━━━━━ Given passage
Twinkle Toes Alert!

Sparkle shoes

Sparkle shoes

Let's be clear about this. Ginger Rogers I'm not and I can't take dancing lessons any time soon.  Those black boxes in the photo are post-surgery shoes designed to protect my latest toe fix.  I bedazzled them because of my frustration with having to clomp for the next month.  If you're going to look stupid, you might as well look outrageously stupid, right?

I have to admit I've been luckier with other body parts.  No broken bones, no replacement parts nor serious repairs, except maybe that left shoulder surgery seven years ago caused by a torn rotator cuff and severed ligament.  For someone who hated sports, I guess I've had more than my share of shoulder issues.  It's because I carried suitcases for 20 years before wheels were invented.  Then, there were two displacements of that very same shoulder because I had a tendency to not look where I was going and going wherever it was too fast. But then, the saving grace was that when I fall I don't fall far since I'm short.

My feet are another story.  Spending a career on my feet, regrettably in heels, combined with hereditary genes for bunions, arthritis, and hammer and mallet toes, has resulted in a series of resuscitation efforts. Starting about 20 years ago docs removed, realigned, scrapped, sawed down, screwed together and cut out stuff on my feet.  This last round came about when I found myself last year walking on several of my toe nails and other toes were slipping away from or pushing into my big toes.  Not a pretty picture for sure.  If I didn't do something pretty quickly, I was going to be in black orthopedic lumpy shoes for the rest of my life, looking like my grandmothers' feet back in the 1940s.  How would that look with skinny jeans?
━━━━━━━━━━
• Task details: Please sum up the passage about the sparkle shoes in two sentences.
━━━━━ Information provided
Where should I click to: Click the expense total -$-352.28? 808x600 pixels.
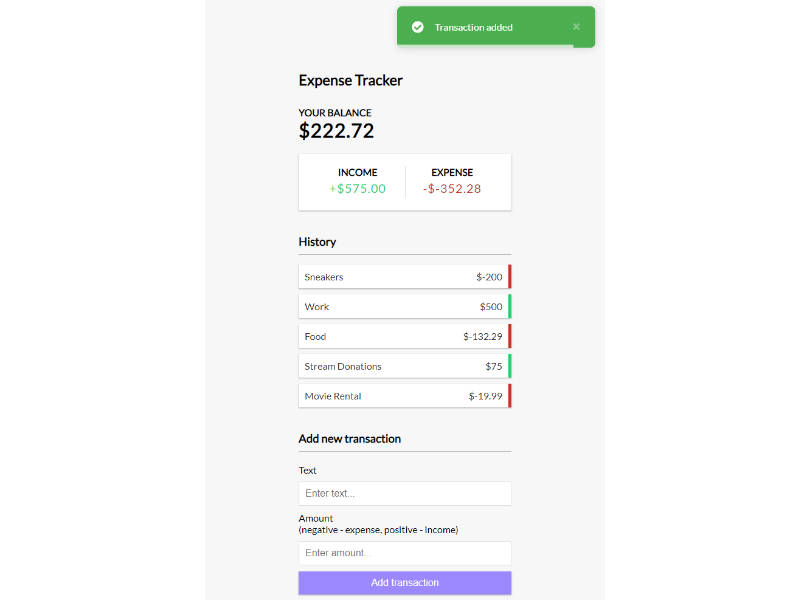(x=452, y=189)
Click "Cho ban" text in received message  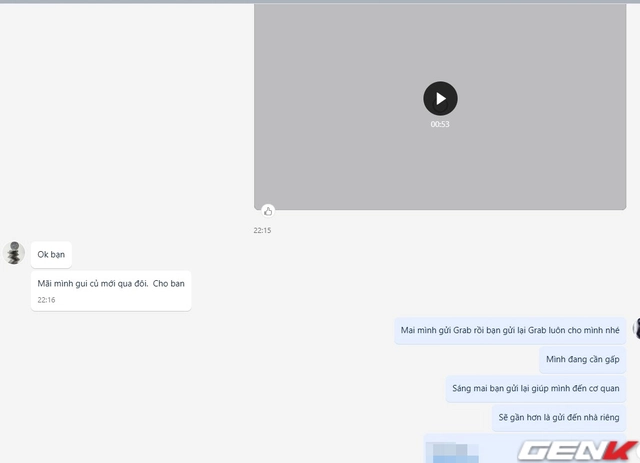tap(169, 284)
━━━━━━━━━━
• The completed task: The writer bedazzled a pair of black post-surgery shoes that protect a recent toe fix, out of frustration at having to clomp around in them for the next month. Apart from some shoulder trouble, the writer's feet have needed the most repair: years in heels, along with hereditary bunions, arthritis, and hammer and mallet toes, have led to foot surgeries over about 20 years, including this latest round meant to avoid life in black orthopedic shoes.